Now, you should take ahold of these documents on a time period. Like monthly payment summary, you just need to make sure the balance is correct and there is no miscalculation on the report of the month as it is a monthly report and will get outdated quickly. As for the disclosure, you might want to keep them as long as the period of the loan, this will likely be needed by the time of the loan end and you might want to refer to this closure to review and double check any mistakes before you close the loan period. Pay attention to any miscalculations, mistakes, errors as it might harm your next period of the loan. Do not just wait until the lender side fix it for you, you might be able to help yourself if you found any miscalculations, mistakes, or errors early, as it needed to be fixed immediately.
It’s better that you keep ahold of these documents for a period of time. Make sure that all your payments each month are accurate and accounted for. Moreover, you might want to keep an online copy to save it on online cloud and also keep in somewhere safe like a safe deposit, so that you will not have problems when things happen unpredictably. Because if any document is lost, you will have a big problem to double check or to review it when the loan period has come to the end. These are valuable information for you, losing it will not only wasting your time, but your effort as well in regards to finish your loan repayment.
Now, there is another method of a mortgage for buyer of a property if they want to do something quick on the agreement of a loan that they had, but did not want to do another process of refinancing or other method by VA loan or conventional loan. It only involves the buyer and the seller of the property, not with the lender of a VA loan or conventional loan system. It is named wraparound mortgage.
A wraparound mortgage is a secondary type of mortgage financing that includes or wraps the existing amount that is owed by the borrower.
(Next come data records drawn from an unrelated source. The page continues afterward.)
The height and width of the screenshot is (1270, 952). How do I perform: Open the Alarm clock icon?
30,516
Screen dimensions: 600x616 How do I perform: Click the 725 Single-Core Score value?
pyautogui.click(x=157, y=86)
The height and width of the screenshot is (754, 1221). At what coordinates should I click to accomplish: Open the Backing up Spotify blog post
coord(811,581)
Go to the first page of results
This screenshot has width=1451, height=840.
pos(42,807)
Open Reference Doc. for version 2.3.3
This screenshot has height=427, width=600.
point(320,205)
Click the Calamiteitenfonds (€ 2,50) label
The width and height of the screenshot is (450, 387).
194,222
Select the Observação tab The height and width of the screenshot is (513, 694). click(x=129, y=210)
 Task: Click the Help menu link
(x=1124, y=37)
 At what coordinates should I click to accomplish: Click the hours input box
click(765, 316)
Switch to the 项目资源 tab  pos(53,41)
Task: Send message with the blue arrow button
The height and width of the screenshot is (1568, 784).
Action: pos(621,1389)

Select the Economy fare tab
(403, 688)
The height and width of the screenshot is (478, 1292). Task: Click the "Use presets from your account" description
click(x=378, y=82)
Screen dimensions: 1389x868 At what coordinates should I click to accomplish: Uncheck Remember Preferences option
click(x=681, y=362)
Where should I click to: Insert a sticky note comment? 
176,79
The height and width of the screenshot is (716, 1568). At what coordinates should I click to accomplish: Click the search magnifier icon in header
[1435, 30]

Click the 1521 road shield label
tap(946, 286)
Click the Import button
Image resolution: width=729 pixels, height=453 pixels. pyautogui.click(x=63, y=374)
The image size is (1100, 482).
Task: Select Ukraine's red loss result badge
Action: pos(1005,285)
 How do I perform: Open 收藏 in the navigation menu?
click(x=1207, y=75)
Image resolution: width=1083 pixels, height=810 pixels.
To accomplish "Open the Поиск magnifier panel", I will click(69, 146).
The existing amount of debt or loan that is owed by the borrower to purchase the property via VA loan or another conventional loan cannot be paid completely, then a wraparound is done by adding the unpaid remaining debt or loan owed by the borrower to the wraparound mortgage but still adding additional fees from the seller directly into the existing agreement. It means that the buyer will directly pay to the seller, often with higher interest rate.
Wraparound mortgage usually happen when the buyer cannot purchase the property with other mortgage agreement, often wraparound mortgage is done because the seller is looking for a quick profit from the buyer. Note that wraparound mortgage is different from the usual VA mortgage or any conventional loan, where the lender provide the loan to the buyer as agreed on the loan agreement. Now, the seller of the property takes the role of the lender, thus, the transaction is between the buyer and the seller directly.